Designation of Special Banks for Bilateral Trade Agreements
Article 47A paragraph (1) provides special flexibility for certain cross-border trade activities, whereby Bank Indonesia may designate any foreign exchange commercial bank, without limitation to State-Owned Banks, to accommodate export proceeds directly linked to bilateral trade agreements or other international trade arrangements. Article 47A paragraph (2) ensures that Bank Indonesia conducts a selection process and designates these special partner banks based on qualification criteria established by Bank Indonesia.
Removal of LPEI’s Role within the DHE SDA Ecosystem
PBI 5/2026 revokes the entirety of Chapter V, covering Articles 50 through 56, and also revokes Articles 24 and 24A. The revocation of these provisions signifies the withdrawal of the authority of the Indonesia Eximbank (“LPEI”) within the DHE SDA management ecosystem. Previously, LPEI was authorized to receive DHE SDA, facilitate the conversion of foreign currency into Rupiah, and issue DHE-related financial instruments.

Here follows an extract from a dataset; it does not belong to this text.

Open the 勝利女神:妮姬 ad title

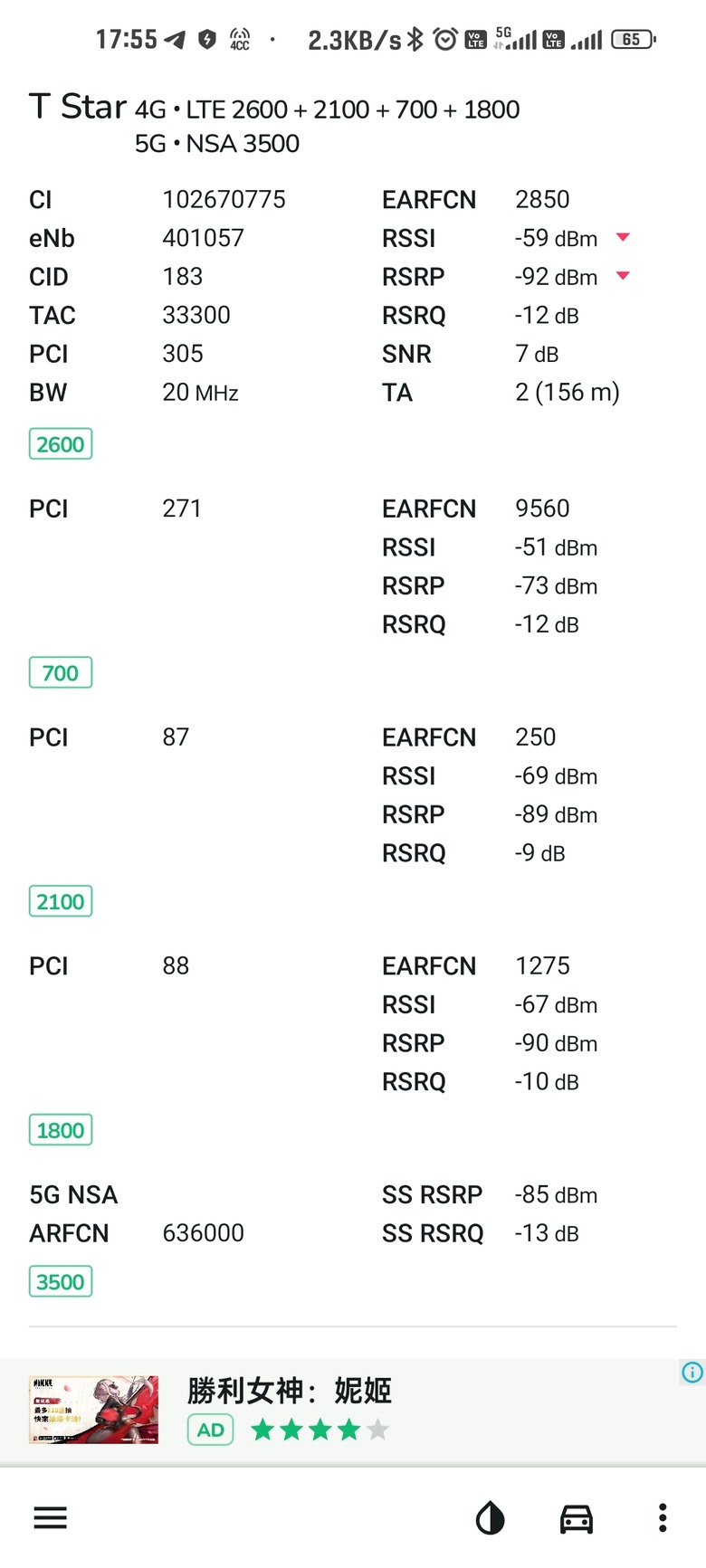290,1391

By revoking these provisions, Bank Indonesia affirms that all functions relating to the receipt, placement, and utilization of DHE SDA may now only be carried out through State-Owned Banks, meaning that businesses may no longer use LPEI accounts to fulfill their foreign exchange obligations.

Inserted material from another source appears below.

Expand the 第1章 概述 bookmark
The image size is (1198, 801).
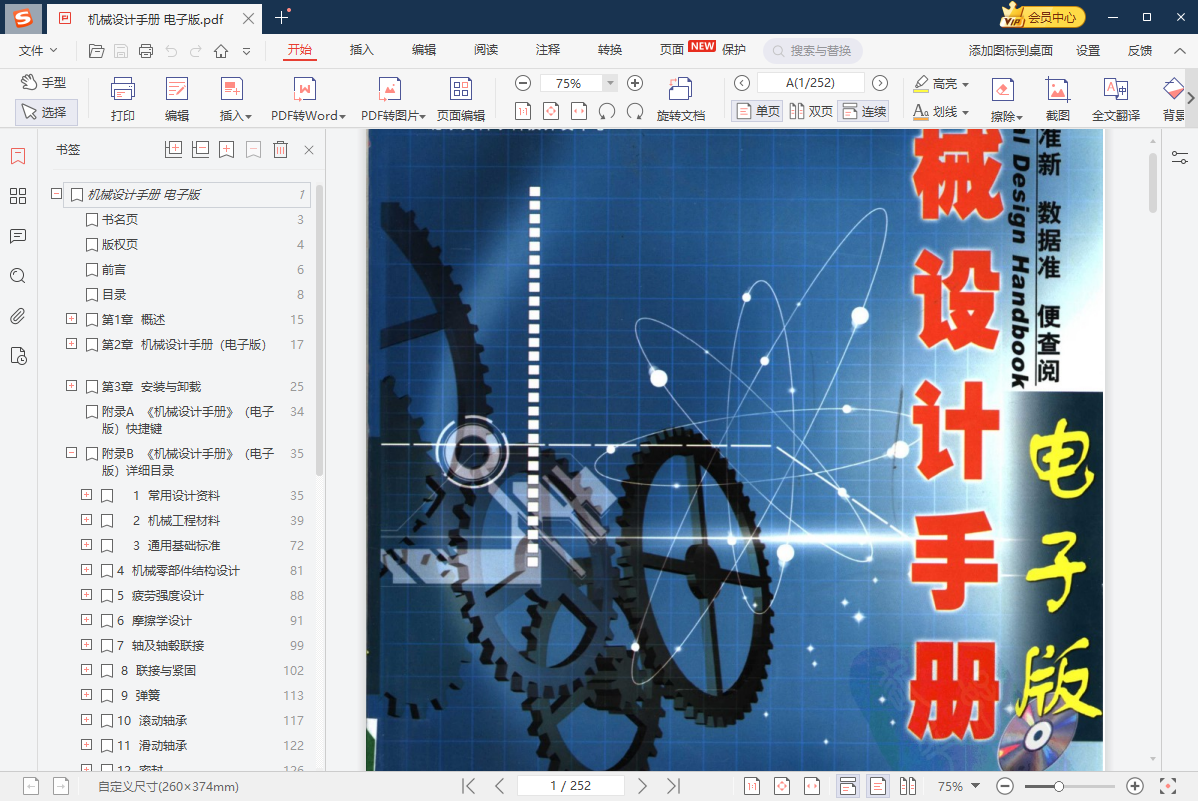(x=71, y=319)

Strengthened Controls on Incoming Fund Transfer Mechanisms
Article 23 paragraph (1) and Article 43 strengthen the rules governing incoming fund flows into Special Accounts. Bank Indonesia instructs State-Owned Banks to ensure that Incoming Fund Transfers into DHE SDA Special Accounts originate only from authorized sources, including DHE SDA belonging to the same exporter, proceeds from the liquidation of previously placed instruments, funds transferred from another DHE SDA Special Account owned by the same exporter, or deposits made to cover placement shortfalls and excess Rupiah conversions. Where a State-Owned Bank identifies incoming funds originating from sources outside these permitted categories, Article 23 paragraph (4) requires the Natural Resource Exporter to promptly transfer such funds out of the DHE SDA Special Account at the State-Owned Bank.
Transitional Provisions
Pursuant to Article II point 1, State-Owned Banks and Bank Indonesia shall continue to maintain DHE SDA placement instruments (such as foreign currency term deposits, securities, or foreign currency sukuk) derived from Export Customs Notifications (PPE) issued before 1 June 2026 until such instruments mature or otherwise expire in accordance with their applicable terms.
Closing
PBI 5/2026 reforms the governance of DHE SDA to strengthen domestic foreign currency liquidity by requiring exporters to place their foreign exchange proceeds in Special Accounts at State-Owned Banks, while simultaneously removing LPEI’s authority within this ecosystem. The regulation also optimizes foreign exchange management by expanding placement instruments through the introduction of foreign currency-denominated SUN and SBSN, strengthening the validity requirements for incoming fund flows into special accounts, and imposing maximum percentage limits on the conversion of DHE into Rupiah. Through this centralization and regulatory adjustment, the Government seeks to ensure that foreign exchange flows are managed more securely and provide optimal benefits for economic resilience and sustainable national economic development.